Field Study

 

Field Study Components:

3a) On your website complete the table of your group’s 3 favorite insights from visiting Olympia Coffee Roasters and/or Batdorf and Bronson.

3b) Consider how cafes may serve as places to educate coffee drinkers about coffee terroir. Create a post that includes a table of your group’s 4 favorite coffee cafes (eg. places) that offer customers information related to different aspects of terroir. In your table include: business name, business address, any particular resourceful people, and the aspects of terroir you can learn about at this place. At least three of these places should be other than Olympia Coffee Roasters or B &Bronson.

3c) Conduct two interviews with pre-authorized staff at Olympia field trip sites or group members regarding their experiences of terroir and coffee, one of which MUST be recorded (at least 1 minute excerpted to be posted to your website).

3d) Create a post of the favorite coffee-related thing you tasted.  Describe what it was in detail. Next, describe WHY this was your favorite taste.  To build on Escher’s “The Pale Yellow Glove” and Proust’s “The Madeleine” in The Taste Culture Reader as examples, please enjoy reading these excerpts of “coffee” in literature: http://www.theguardian.com/books/2009/mar/26/benjamin-obler-coffee-best-books   These pieces of highly crafted “tasting” demonstrate possibilities for writing that makes present a key component of taste: the objectivities of human subjectivity (foibles and all). Here are some resources for learning to describe the taste of coffee: http://www.zecuppa.com/coffeeterms-cupping-tasting.htm and  http://equalexchange.coop/sites/default/files/import/pdfs/media/news/Roast_MayJun12_WellRoundedPalate.pdf

3e) The Business of Coffee:  Olympia.  In this component provide images and text that demonstrate what you learned during your Olympia field work.  In particular, and based on your experience, please address how “terroir” (or components of terroir, such as coffee variety, where grown) is being used to increase value, establish authenticity, highlight gastronomic pleasure, and a sense of place in relationship to the business aspects of coffee in Olympia.

Permaculture and Coffee

photo source: https://www.flickr.com/photos/digika/4966613367

Permaculture and Coffee Component

This component of the Case Study assignment asks each group to create short written explorations of the following disciplinary perspectives as they relate to coffee and terroir. Your text should be 200-250 words for each of the four required perspectives, plus 200-250 words for your choice of a fifth perspective. Please use notes and insight from your field work in Olympia as springboards for your “Business” perspective. Similarly, notes and insight from the Anthropocene and Art Lectures Series should be referenced as springboards if you choose as your optional perspectives “art” or “climate.” Include a minimum of one image that illustrates your text for each perspective. Maps, graphs, and charts are encouraged. Include a caption with image attribution for each visual resource. Include at least two references, fully cited, one of which can be a program text.
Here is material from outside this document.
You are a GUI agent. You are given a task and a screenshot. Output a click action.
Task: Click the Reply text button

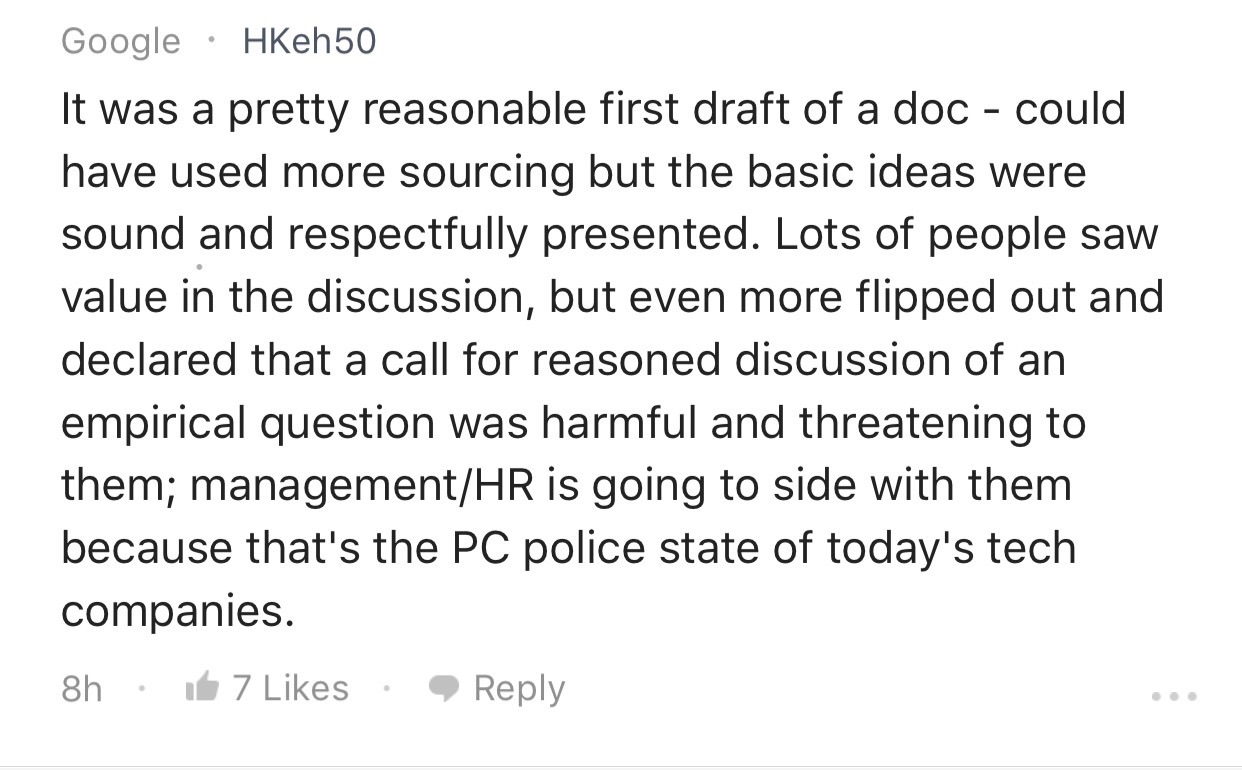519,689
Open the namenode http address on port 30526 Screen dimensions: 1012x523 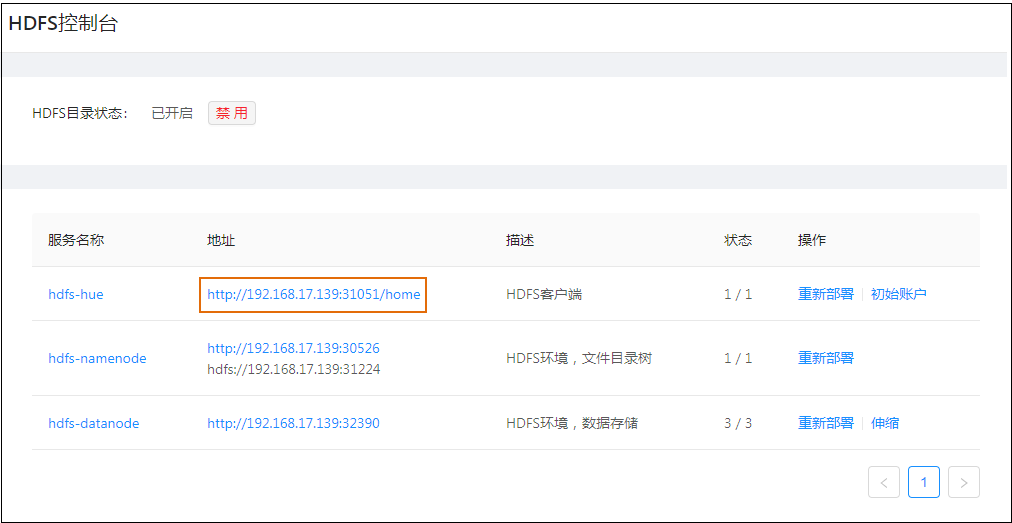coord(293,348)
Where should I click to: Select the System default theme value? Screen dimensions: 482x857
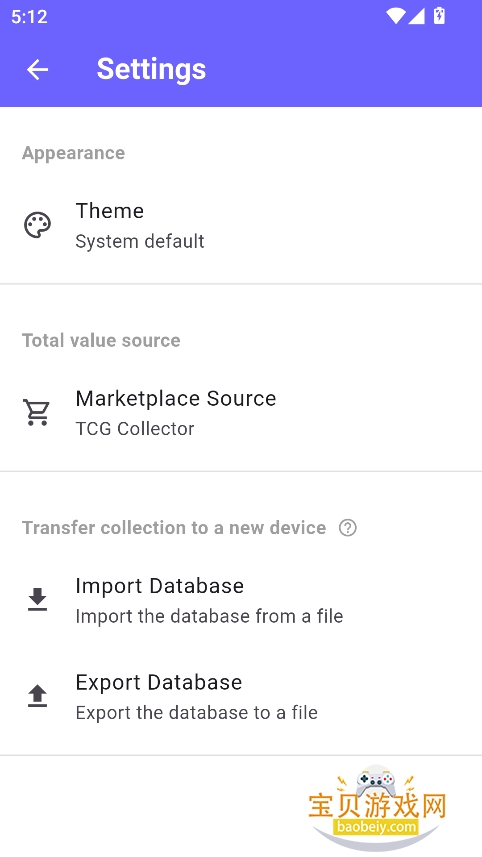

2a) Required Disciplinary Perspectives:
i) Cultural Studies, ii) Geology/Soils, iii) Natural History, iv) Business (entrepreneurship, marketing and advertising, product development, economics, labor, or consumer relations as considered in relation to alumni lectures and tastings in class and during field trips).

2b) Choices for 5th Perspective: literature, art, agriculture, labor, colonial history, gender studies, geography, climate change, anthropocene, music, philosophy.

2c) The final part of this component is the Integrative Question. Answer this question, also in 200-250 words, including at least 1 image and 2 fully cited references.

Integrative Question: Using a permaculture design lens, outline an ideal coffee production and distribution system that integrates all disciplinary learning to satisfy the ethics of earth care, people care and fair share.

*Note: References should be peer-reviewed journal articles when available and appropriate, then books, then websites. Include references for all electronic resources. We’ll be learning Zotero in this program to generate electronic bibliographies, which we’ll link to our websites.